# Mobile Phone SIM in Italy?



## Peasant (Aug 12, 2018)

I live in France, where it's easy to just pop into a mobile phone store and pick up a SIM, but evidently in Italy you need a tax number (codice fiscale) before you can get one.
I have a friend from the US that will be spending three weeks in Italy on her honeymoon and she would, of course, like to get a local SIM rather than pay AT&T some sort of exorbitant fee. Is there any way for a short term visitor to get an Italian SIM?
Thanks in advance.


----------



## NickZ (Jun 26, 2009)

The three main phone companies all offer tourist packages similar to the Orange tourist offer. In Italy they range from €20 for a month up to €30.

Wind is cheapest the other two are at the higher end.

TIM doesn't include SMS IIRC but has more data. I think they all have calls to the US currently but check if that matters.


----------



## Troz (Jan 29, 2018)

Assuming that her phone is not locked by her US provider, she can just go into one of the main vendors and pick up a prepaid SIM. You can even buy them at the airport on the way in. If her phone is locked, she will of course have to try and get it unlocked before she leaves.

I'd recommend TIM (the former government monopoly) as having the best coverage in rural areas, but if your friend is mainly going to be in towns, then she may as well walk into the first outlet she sees out of TIM, Wind and Vodafone.

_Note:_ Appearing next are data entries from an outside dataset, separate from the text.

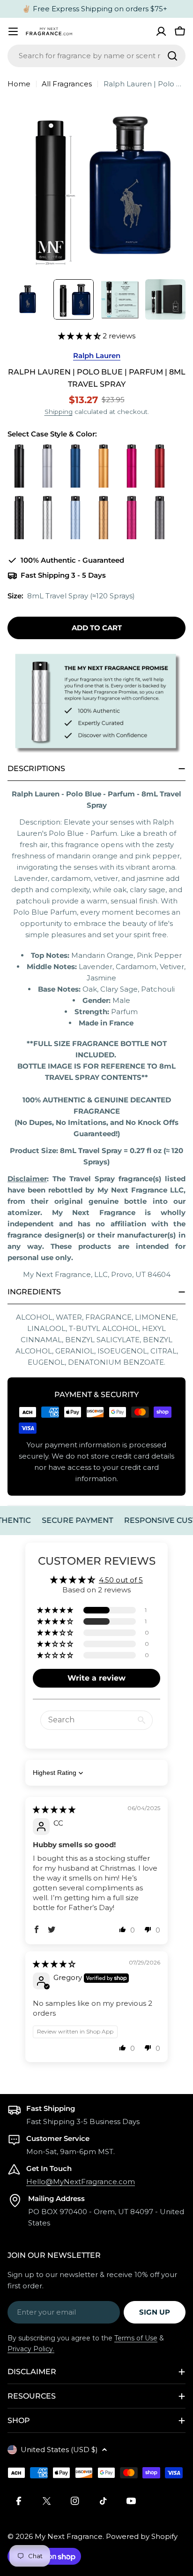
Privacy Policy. (30, 2349)
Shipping (59, 411)
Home (18, 83)
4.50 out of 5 (121, 1579)
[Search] (172, 55)
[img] (54, 1809)
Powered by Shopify (142, 2536)
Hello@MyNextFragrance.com (80, 2181)
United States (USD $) (59, 2449)
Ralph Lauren (96, 355)
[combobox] (96, 56)
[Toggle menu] (13, 31)
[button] (80, 335)
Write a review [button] (96, 1678)
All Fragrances (67, 83)
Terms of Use (135, 2338)
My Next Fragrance (69, 2536)
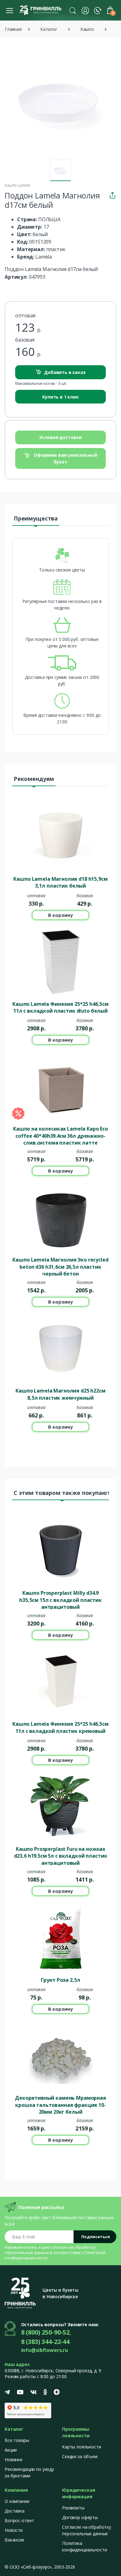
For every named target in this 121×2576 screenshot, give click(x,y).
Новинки (13, 2459)
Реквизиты (73, 2508)
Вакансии (14, 2540)
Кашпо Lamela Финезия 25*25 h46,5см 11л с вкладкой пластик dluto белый (60, 1007)
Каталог (48, 29)
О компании (17, 2501)
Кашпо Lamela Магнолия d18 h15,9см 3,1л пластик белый (60, 882)
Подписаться (95, 2236)
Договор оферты (80, 2517)
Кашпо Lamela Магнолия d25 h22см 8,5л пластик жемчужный (60, 1394)
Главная (13, 29)
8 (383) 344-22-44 (45, 2341)
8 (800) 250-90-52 (45, 2332)
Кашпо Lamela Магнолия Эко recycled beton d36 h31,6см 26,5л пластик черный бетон (60, 1266)
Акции (11, 2450)
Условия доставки (60, 437)
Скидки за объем (79, 2456)
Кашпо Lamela (17, 185)
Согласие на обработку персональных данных (86, 2530)
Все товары (17, 2440)
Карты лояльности (81, 2447)
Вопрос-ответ (19, 2520)
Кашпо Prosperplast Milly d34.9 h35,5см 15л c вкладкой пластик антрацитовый (60, 1599)
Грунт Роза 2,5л (60, 1979)
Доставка (15, 2511)
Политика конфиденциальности (84, 2546)
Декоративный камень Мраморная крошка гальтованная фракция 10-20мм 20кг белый (60, 2104)
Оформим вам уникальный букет (65, 458)
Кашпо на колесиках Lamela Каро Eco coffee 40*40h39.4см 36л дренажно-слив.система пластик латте (60, 1135)
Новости (14, 2530)
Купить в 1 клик (60, 397)
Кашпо (87, 29)
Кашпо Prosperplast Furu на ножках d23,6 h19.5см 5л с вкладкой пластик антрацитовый (60, 1855)
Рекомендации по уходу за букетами (29, 2472)
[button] (73, 10)
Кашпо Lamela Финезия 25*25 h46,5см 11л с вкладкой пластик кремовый (60, 1727)
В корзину (60, 915)
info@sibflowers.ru (44, 2350)
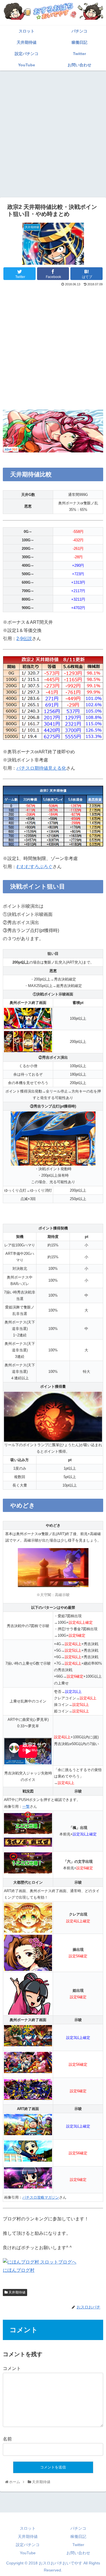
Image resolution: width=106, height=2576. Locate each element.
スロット (28, 2528)
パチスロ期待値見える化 (41, 768)
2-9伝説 (24, 638)
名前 (7, 2439)
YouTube (28, 2553)
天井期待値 (16, 2292)
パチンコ (78, 2528)
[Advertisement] (53, 128)
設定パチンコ (28, 2544)
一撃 (26, 1806)
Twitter (78, 2544)
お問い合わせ (78, 2553)
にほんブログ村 (18, 2270)
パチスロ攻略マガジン (40, 2197)
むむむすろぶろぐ (34, 866)
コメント (12, 2368)
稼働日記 (78, 2536)
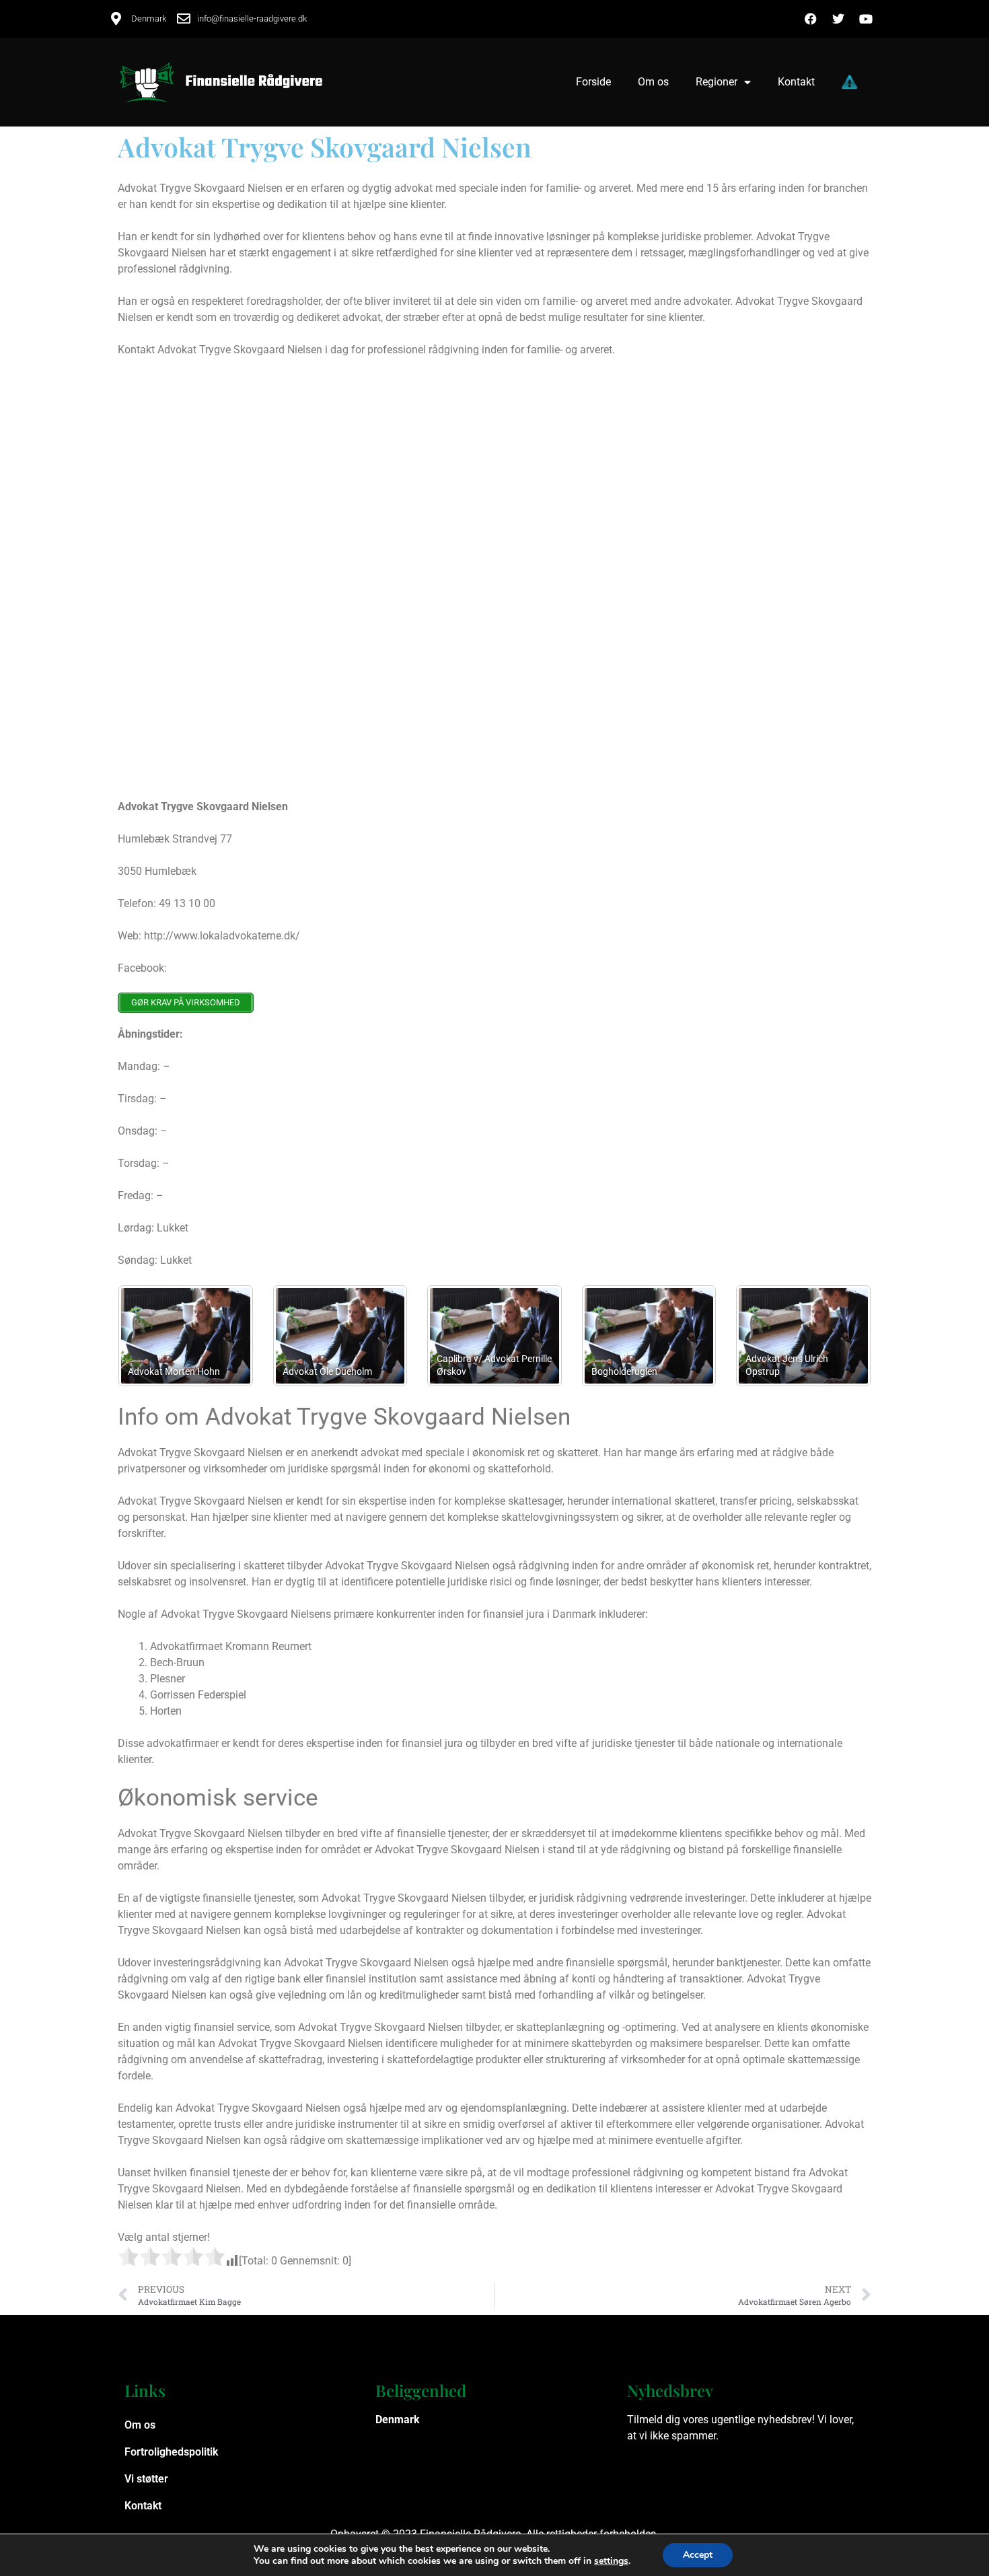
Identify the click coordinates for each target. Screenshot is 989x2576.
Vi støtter (146, 2478)
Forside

They will have various packages available so it's important to say what she will be using it for (calls, SMS, data) and which countries she will be calling. I once mistakenly bought a package that gave me lots of free minutes to countries I didn't need to call, and cost me quite a bit to call Australia. Some companies will make a big deal out of offering "free roaming" in the EU without mentioning that they are obliged to under EU regulations.


----------